#### [QUESTIONS TO ANSWER]
A – In the essay about a son with autism performing on stage, where did the cast head after their curtain calls and clearing the sets?
B – Reproduce word for word the part of the essay about a son with autism performing on stage that runs from "We were at the" up to and including "and by love.".
C – Carry the essay about a son with autism performing on stage further, starting after its last sentence.

#### [PASSAGE FOR REVIEW]
++++++

When My Son on the Autism Spectrum Performed On Stage
What a glorious night!
We were at the theater, an older, slightly worn but very classy one near our city’s downtown. The lights went down. The story and music began and I was as entranced as I could be. In my opinion “Beauty and the Beast” has always been one of the best Disney movies ever. It’s a story in which more than one character is transformed by the events of the story and by love.
By the end of the show, when the cast took their curtain calls, cleared the sets and headed for IHOP to ride the wave of adrenaline, I was riding it with them.
It reminded me of the line from My Fair Lady: “I could have danced all night, and still have begged for more…I’ll never know what made me so excited, why all at once my heart took flight!”
Well, unlike Eliza Doolittle, I knew exactly why I was so excited.
My child on the autism spectrum was on the stage, acting, dancing and singing.
In those few hours, amidst the emotions that flooded me, I felt hope.
Before my eyes, after 10 years, our lives were changing.
I wouldn’t have believed it, even a few years before. My life centered around what my son could handle and the number of triggers he could cope with per day.
Our life together was relatively simple, with few outside activities because we could only handle so much stress.
Some things I felt he had to do — like occupational therapy — and we set up a reward program to motivate him.
He went to a STEM class, which was OK because he liked the science topics and because I was with him. He struggled with group activities and needed supports in social situations.

++++++

#### [RECORDED INFORMATION]
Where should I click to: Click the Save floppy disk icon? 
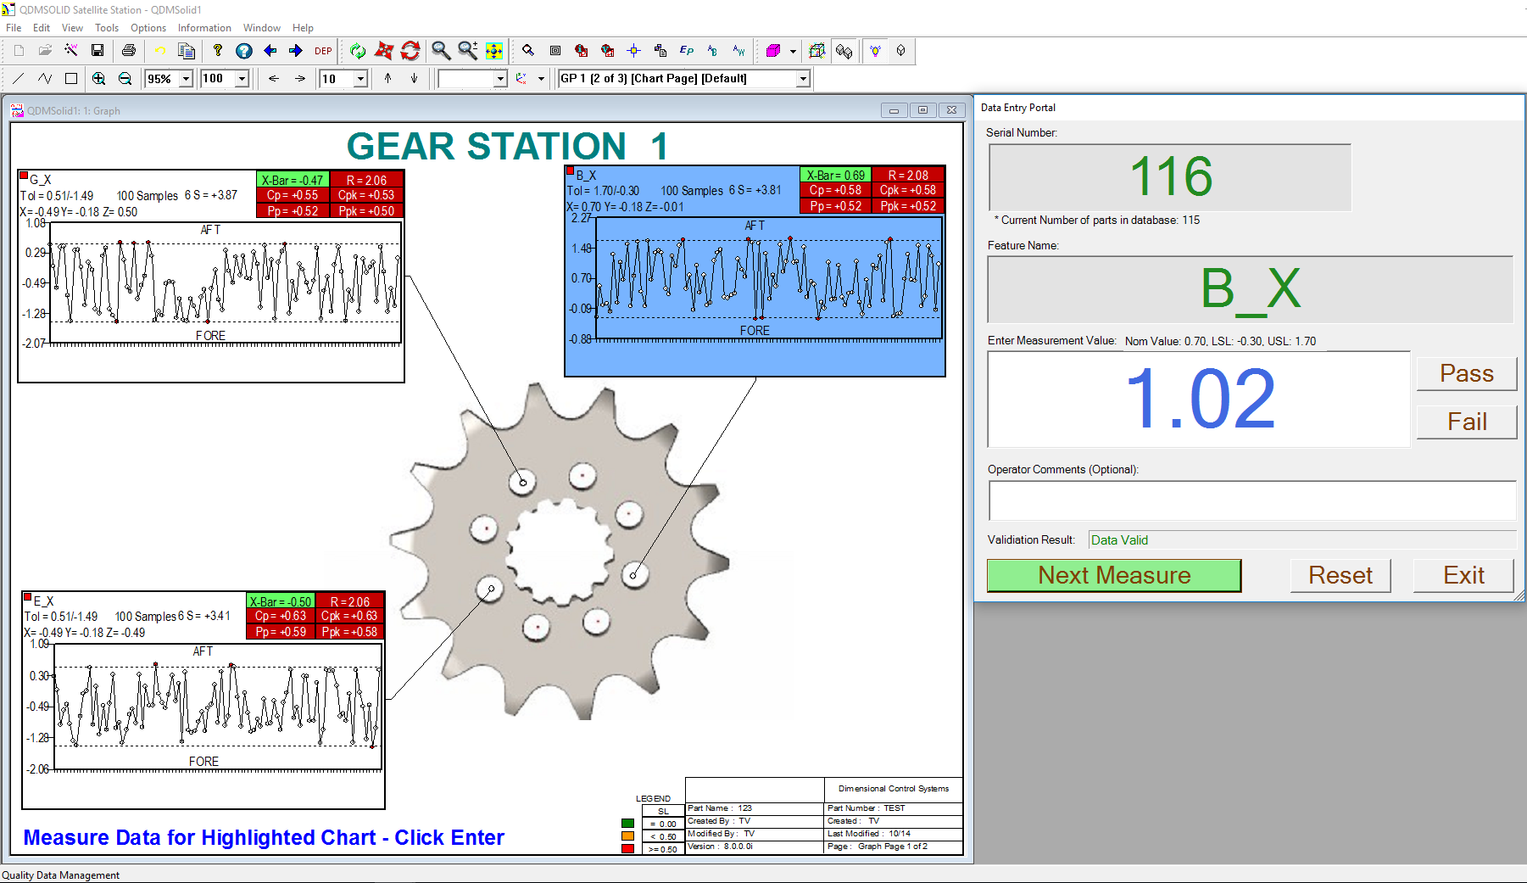pos(98,51)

++++++

#### [EXERCISE RESPONSES]
A – To IHOP.

B –
We were at the theater, an older, slightly worn but very classy one near our city’s downtown. The lights went down. The story and music began and I was as entranced as I could be. In my opinion “Beauty and the Beast” has always been one of the best Disney movies ever. It’s a story in which more than one character is transformed by the events of the story and by love.

C –
He went to church with us because it was non-negotiable for me, but we modified our time there for him. Most of the time he didn’t participate in the children’s program because it was overwhelming for him. Instead, we drove two cars so my husband and I could take turns staying longer to visit or serve, while the other parent took our son and our other children home.
When we visited friends, he did fine. When they came to our home, those times were usually fun and enjoyable, even if we dealt with an occasional meltdown.
Visiting with other moms while kids played was not an option for me; my son needed my ongoing support.
There were months and years when I did not imagine my life looking different. We homeschooled and we stayed home most of the time because that is what was best for my son.
But there he was on the stage.
All because a teen theater group’s director was willing to include him. All because the environment was one of respect, care, professionalism and mutual growth.
All because God does amazing things.
Editor’s note: This story has been published with permission from the author’s son.